Lines in the data below that contain the word "Collapse" are to be copied.
══ Exercise data
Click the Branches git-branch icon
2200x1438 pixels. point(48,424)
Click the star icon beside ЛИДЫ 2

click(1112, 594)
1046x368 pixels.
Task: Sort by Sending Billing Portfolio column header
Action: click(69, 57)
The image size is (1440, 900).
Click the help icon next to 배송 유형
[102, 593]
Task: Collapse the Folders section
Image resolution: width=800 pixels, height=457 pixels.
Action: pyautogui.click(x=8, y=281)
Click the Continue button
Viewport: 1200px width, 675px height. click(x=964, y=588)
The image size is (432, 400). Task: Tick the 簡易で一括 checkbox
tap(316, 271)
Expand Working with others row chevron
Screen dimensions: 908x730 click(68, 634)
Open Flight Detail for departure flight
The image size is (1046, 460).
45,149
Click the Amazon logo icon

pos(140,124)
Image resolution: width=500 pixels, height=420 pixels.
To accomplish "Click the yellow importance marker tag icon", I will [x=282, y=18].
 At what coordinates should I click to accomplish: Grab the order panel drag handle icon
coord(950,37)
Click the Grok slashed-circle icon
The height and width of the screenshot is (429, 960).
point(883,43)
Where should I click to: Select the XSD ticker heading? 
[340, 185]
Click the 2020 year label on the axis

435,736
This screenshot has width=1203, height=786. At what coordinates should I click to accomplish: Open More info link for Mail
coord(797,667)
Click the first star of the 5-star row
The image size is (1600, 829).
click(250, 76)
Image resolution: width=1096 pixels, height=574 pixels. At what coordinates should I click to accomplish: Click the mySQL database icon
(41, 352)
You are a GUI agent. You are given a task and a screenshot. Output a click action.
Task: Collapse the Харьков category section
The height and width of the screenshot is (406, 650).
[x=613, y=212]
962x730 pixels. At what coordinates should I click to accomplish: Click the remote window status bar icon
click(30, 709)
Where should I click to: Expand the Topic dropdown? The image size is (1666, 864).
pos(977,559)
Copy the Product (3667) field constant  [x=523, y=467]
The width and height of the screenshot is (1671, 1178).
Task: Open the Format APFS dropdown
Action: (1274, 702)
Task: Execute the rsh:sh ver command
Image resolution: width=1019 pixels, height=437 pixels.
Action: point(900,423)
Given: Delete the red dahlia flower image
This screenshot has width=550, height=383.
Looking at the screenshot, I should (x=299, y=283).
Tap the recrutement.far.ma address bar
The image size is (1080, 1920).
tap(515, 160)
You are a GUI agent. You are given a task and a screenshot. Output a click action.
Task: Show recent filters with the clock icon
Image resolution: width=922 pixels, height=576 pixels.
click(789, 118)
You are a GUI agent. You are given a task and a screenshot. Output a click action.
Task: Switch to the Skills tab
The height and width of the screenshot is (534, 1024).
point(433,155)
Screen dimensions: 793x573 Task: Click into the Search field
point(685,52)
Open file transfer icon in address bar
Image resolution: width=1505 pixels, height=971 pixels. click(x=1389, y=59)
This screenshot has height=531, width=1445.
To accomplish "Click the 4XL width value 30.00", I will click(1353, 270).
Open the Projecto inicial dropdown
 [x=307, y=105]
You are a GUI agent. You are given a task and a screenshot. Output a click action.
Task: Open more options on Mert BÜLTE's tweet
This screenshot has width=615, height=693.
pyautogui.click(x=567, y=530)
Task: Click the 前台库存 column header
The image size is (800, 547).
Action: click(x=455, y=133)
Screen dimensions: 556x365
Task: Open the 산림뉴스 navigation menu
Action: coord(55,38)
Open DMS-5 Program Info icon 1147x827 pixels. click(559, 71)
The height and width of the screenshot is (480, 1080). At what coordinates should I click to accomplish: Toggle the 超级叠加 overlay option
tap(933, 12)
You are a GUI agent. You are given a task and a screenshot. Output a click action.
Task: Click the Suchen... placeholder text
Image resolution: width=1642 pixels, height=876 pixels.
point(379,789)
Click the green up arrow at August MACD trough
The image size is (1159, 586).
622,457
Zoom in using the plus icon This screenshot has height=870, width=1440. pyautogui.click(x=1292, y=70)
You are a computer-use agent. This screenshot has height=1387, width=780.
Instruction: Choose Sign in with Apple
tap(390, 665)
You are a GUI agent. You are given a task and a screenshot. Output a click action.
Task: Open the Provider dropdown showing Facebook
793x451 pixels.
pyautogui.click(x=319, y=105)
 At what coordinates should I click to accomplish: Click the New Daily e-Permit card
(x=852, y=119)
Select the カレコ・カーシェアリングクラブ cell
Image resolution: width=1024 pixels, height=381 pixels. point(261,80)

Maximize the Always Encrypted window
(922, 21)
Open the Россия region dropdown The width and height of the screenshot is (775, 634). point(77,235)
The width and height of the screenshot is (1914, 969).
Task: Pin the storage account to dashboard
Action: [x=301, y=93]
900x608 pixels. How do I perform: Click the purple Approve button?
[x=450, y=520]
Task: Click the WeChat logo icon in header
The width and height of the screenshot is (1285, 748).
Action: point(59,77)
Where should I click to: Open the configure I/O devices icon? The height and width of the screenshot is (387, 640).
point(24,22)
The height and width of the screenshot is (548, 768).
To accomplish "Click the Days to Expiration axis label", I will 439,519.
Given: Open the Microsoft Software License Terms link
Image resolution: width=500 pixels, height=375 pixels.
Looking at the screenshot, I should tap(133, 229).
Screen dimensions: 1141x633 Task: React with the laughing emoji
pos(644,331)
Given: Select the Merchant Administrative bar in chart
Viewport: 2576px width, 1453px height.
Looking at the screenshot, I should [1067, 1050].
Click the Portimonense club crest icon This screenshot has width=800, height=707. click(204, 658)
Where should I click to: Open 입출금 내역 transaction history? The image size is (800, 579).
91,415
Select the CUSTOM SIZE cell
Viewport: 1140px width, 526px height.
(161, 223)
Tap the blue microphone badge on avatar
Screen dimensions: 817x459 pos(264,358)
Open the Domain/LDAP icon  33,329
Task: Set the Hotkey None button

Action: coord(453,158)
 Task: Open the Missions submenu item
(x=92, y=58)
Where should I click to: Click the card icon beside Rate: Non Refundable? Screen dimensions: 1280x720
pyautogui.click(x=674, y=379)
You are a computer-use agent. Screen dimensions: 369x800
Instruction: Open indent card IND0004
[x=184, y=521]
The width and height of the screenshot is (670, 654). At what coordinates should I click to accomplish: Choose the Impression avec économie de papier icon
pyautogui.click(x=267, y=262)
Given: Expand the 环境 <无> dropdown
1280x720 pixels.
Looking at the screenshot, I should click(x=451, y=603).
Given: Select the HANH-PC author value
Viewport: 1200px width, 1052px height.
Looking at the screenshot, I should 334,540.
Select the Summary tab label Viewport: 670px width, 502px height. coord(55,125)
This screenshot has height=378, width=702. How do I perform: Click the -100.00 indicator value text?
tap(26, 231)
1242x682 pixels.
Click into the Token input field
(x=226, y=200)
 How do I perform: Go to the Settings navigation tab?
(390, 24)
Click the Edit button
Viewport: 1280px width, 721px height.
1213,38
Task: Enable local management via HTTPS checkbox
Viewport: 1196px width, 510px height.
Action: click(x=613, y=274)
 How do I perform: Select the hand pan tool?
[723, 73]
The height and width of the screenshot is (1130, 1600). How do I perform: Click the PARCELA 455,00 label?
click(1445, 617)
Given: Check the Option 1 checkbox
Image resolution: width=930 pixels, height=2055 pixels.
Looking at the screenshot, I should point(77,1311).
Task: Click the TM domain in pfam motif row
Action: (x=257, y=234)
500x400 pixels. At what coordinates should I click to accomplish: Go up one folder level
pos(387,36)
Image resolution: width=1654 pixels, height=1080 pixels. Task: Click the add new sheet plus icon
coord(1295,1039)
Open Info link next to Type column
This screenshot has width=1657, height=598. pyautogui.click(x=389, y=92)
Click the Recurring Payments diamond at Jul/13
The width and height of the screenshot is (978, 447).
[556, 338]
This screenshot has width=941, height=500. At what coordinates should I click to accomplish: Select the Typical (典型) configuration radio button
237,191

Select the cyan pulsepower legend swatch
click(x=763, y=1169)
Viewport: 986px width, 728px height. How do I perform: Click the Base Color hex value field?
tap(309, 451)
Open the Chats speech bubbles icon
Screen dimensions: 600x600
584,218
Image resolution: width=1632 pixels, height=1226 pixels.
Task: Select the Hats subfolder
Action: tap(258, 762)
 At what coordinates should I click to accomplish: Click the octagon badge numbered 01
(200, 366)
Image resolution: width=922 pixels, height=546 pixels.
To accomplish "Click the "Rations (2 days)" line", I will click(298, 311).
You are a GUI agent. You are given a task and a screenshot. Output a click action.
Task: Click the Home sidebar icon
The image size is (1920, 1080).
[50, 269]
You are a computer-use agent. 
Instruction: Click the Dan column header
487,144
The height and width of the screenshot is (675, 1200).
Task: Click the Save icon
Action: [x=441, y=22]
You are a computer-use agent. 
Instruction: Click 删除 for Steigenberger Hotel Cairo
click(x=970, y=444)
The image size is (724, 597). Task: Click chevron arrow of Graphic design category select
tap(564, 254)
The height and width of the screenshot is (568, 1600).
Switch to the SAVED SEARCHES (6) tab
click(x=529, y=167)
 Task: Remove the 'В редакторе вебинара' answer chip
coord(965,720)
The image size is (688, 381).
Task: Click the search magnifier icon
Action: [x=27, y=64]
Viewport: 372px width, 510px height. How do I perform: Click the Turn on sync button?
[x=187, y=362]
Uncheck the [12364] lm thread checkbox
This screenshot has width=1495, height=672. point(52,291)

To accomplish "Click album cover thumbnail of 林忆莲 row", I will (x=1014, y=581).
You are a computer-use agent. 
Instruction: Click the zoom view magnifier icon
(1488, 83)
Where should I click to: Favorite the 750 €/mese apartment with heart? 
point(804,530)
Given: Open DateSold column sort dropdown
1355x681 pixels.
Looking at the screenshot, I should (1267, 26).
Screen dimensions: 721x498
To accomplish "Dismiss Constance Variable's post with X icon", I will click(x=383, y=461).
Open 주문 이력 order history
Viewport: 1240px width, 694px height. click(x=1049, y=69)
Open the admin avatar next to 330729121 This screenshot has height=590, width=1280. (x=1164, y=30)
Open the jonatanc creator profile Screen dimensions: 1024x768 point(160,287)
════
● **Answer to this task**
Task: Collapse the Folders section
Task: Collapse the Харьков category section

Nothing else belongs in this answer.